Here we specifically need packages `2012_PattersonGenetics`, `2014_LazaridisNature` and `2019_Jeong_InnerEurasia`, which contain a lot of present-day individuals from around the world, and `2014_RaghavanNature`, which contains a famous 22,000 year old individual from Siberia. Let's fetch those packages and copy them into a local folder called `session_2/poseidon-repository` within this repository:

In [None]:
!mkdir -p scratch/poseidon-repository
# This will take a few seconds to pull the data from the server
!trident fetch -d scratch/poseidon-repository -f "*2012_PattersonGenetics*,*2014_LazaridisNature*,*2019_Jeong_InnerEurasia*,*2014_RaghavanNature*"

Great, now we have those packages. You can checkout the files, e.g.:

In [None]:
!ls scratch/poseidon-repository/2014_LazaridisNature

And you can see three genotype files (`.bed`, `.bim` and `.fam`) and an annotation file ending with `.janno`.

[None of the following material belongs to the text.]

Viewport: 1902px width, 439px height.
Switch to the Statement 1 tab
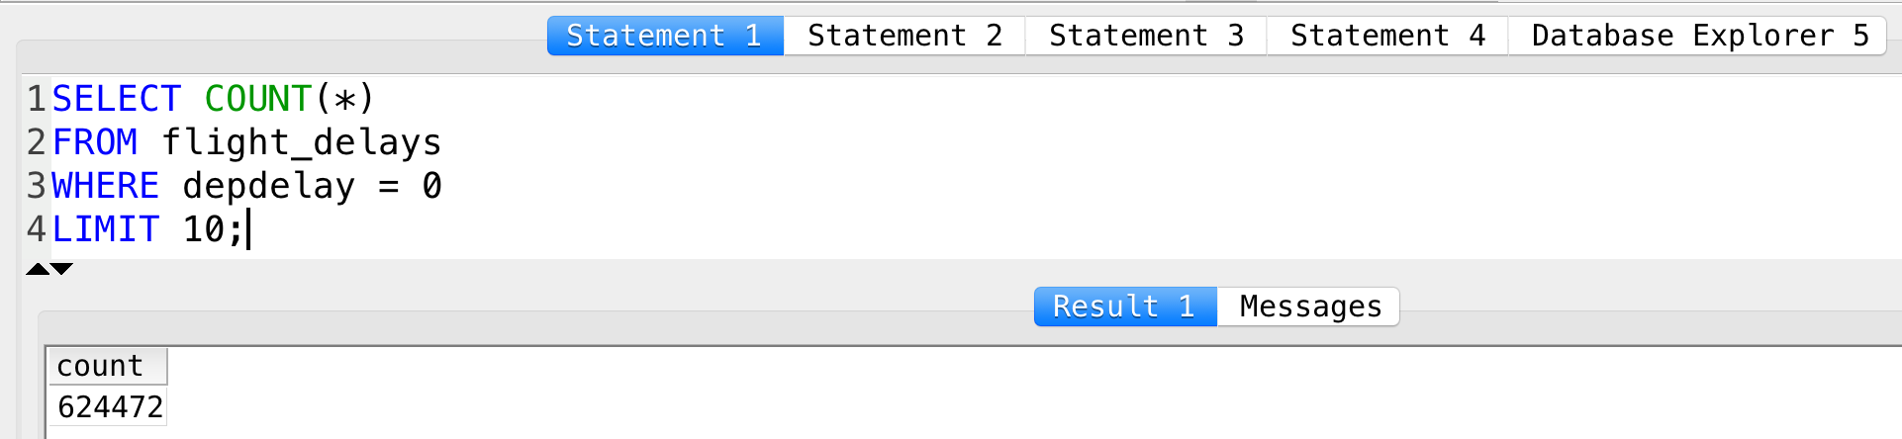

You can also view lots of things about those packages using `trident`. For example:

In [None]:
!trident list --groups -d scratch/poseidon-repository/

or:

In [None]:
!trident summarise -d scratch/poseidon-repository

OK, for further analysis we want to merge these two packages. In `trident` we can use the `forge` command for that. But we first need a population list to know what we like to extract and merge. For this session, such a list is already provided, named `forge_file.txt`.

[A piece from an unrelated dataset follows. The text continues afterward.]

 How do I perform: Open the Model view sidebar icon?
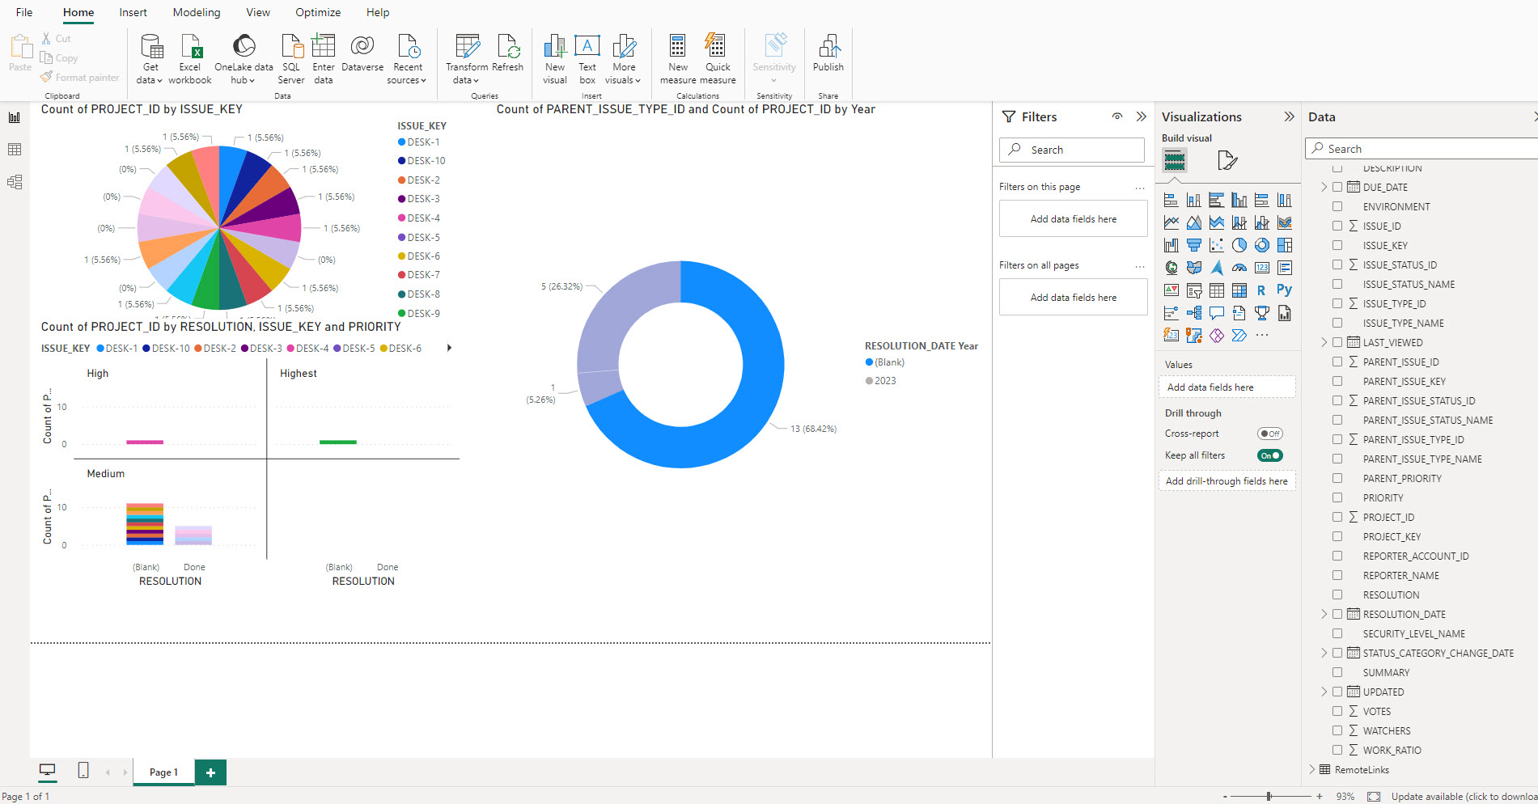[15, 182]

Let's look at the `forge_file.txt`:

In [None]:
!head forge_file.txt

OK, so there are many population names here, here is how many:

In [None]:
!wc -l forge_file.txt

So 120 populations. Let's use them to forge a new Poseidon package that contains only the genotype and metadata for individuals that belong to one of these 120 groups. Forge takes a number of options (check them out using `trident forge --help`), here we're just using a basic sequence of options (note this will take a few minutes):

In [None]:
!trident forge -d scratch/poseidon-repository -o scratch/forged_package -n PCA_package_1 --forgeFile forge_file.txt --intersect --eigenstrat 

Congratulations. You now have your genotype data ready to be used to compute PCAs and friends.